Read Part 2
Many warehouse residents were elderly and/or near death. The chintzy bastard administrator, Mr. Gold couldn’t justify paying a trained therapist to work with a resident, only to watch that resident waste any newly learned physical strategies by dying. The warehouse bosses promoted easily manipulated CNA’s who excelled at making beds and emptying bedpans to revered positions as physical therapists, much like teacher’s pets are chosen to clap erasers. Stupendously lazy young residents didn’t care about the administration’s tacit ban on competent therapists; they rationalized that their own lack of ambition demonstrated a mature acceptance of their bodily deficits. Or maybe they realized physical independence meant an end to their mooching.
During the months following my stroke I entertained the notion of permanently using a walker—a world-class pebble in my shoe but slightly less so than a wheelchair. (Little did I know I was jerking off into a fan.) I couldn’t imagine the unqualified CNA/therapists at the warehouse doing anything other than getting in my way while I struggled to walk maybe ten feet, then complaining that they were laden with paperwork and my time was up anyway. I enrolled in an outpatient therapy program at the rehab hospital where I had been a patient prior to my stint in the warehouse.* Though the staff at the hospital had treated me like a retarded animal, the administration employed well-trained therapist who knew what they were doing and seemed to regularly use soap. I scheduled a recurring ride twice a week with the medivan company that served the warehouse.

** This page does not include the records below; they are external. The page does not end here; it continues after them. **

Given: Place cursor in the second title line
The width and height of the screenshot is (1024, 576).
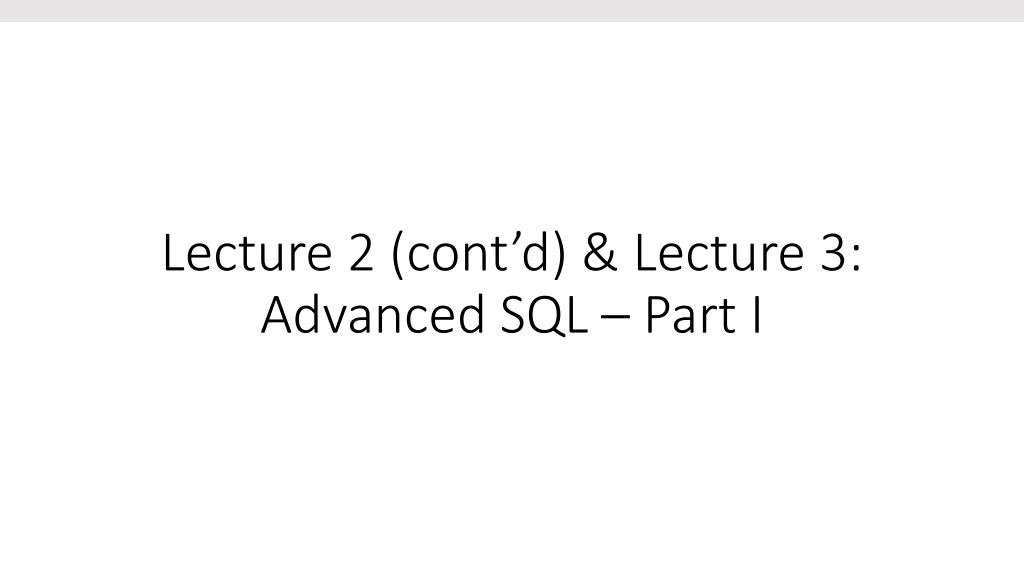Looking at the screenshot, I should [x=511, y=315].
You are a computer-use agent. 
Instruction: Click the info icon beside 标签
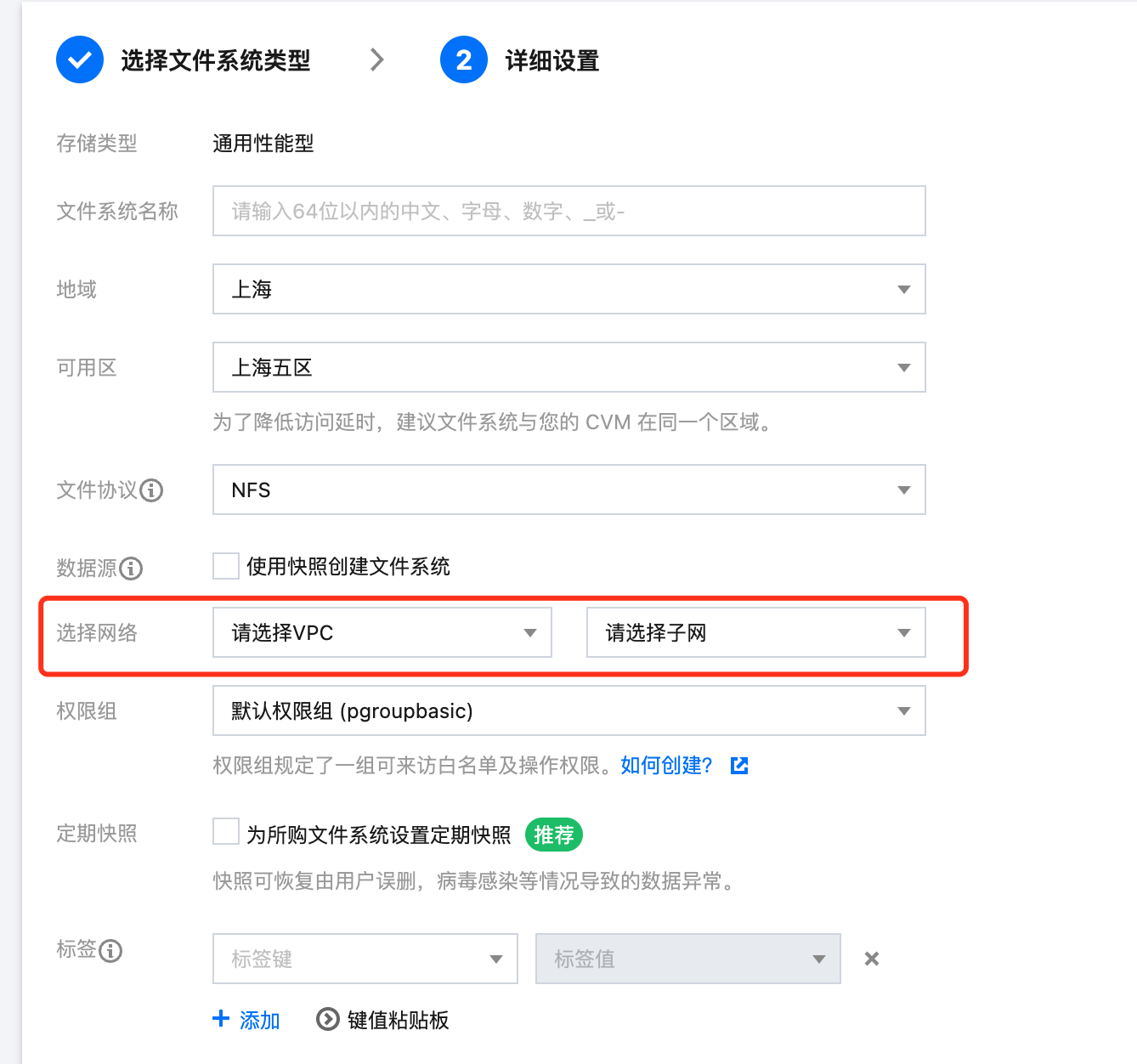point(110,950)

Medivan/paratransit companies emphatically drill this important rule into their driver’s thick heads: Always back wheelchairs up the van’s ramp. Once, after a therapy session my driver tried to save a piddly amount of time and energy by pushing my chair up the ramp. Of course it spilled onto the cement with me in it; like a Benny Hill skit where lightning strikes a child’s tricycle and the fully-grown rider clings to it as it topples sideways, while “Yakety Sax” squawks slapstick chaos on the soundtrack. Retribution from his employer concerned the driver more than my well-being. He immediately spoke with mock horror in a loud theatrical voice so passers-by could hear: “Wh-what you be doin’? I didn’t give you no permission to be wheelin’ yourself!” Well aware that he had fucked up big-time, he obviously wanted people within earshot to believe that my retarded overzealousness had undermined his studied professionalism and landed me on the pavement.
Medivan companies enforced a policy that required drivers to radio the dispatcher to report such incidents promptly after they occurred. The driver was also obligated to ask the passenger if they wanted to visit an emergency room, regardless of how clearly unnecessary that question may be. When the driver radioed the dispatcher, he emphasized that he meant to follow procedure e.g. back the chair into the van but explained that the patient (me) “took it upon himself” to attempt wheeling up the ramp. The driver conjectured that I’d “learned [my] lesson” when I fell.
The van parked next to the warehouse, the driver lumbered into the back of the vehicle and bent over to unstrap my chair. He seemed to be experiencing problems with the straps; he remained bent over with his ass jutting in the air while cursing under his breath. Without warning he ripped an exceptionally odorous fart. He didn’t to excuse himself, just kept fumbling with the straps. I called him on his incivility and remarked that the foul reek disgusted me. He looked up and matter-of-factly replied, “Well, you don’t be expectin’ me to, y’know, break wind in front of them normal peoples in [the warehouse] do you?”
Five minutes later he barged into my room without knocking. He whined that he had lost his personal set of keys and commanded me to check my pockets for them. I didn’t budge and suggested that his crack-addled mother shouldered the blame for his slow wit. For a few seconds he appeared confused, then his eyes bulged and he sneered while he promised: “I’m tellin’, I swear I am—then you be all sorry.” He stomped out of the room and slammed the door; I never heard from him directly or indirectly again.
* I had long before realized that nobody at the warehouse would, despite their claims, help me achieve even a modicum of independence. But they were eager to teach “skills” that would mold me into a lifelong obedient resident; my presence at the warehouse contributed to the sum of a check the government sent to them every month.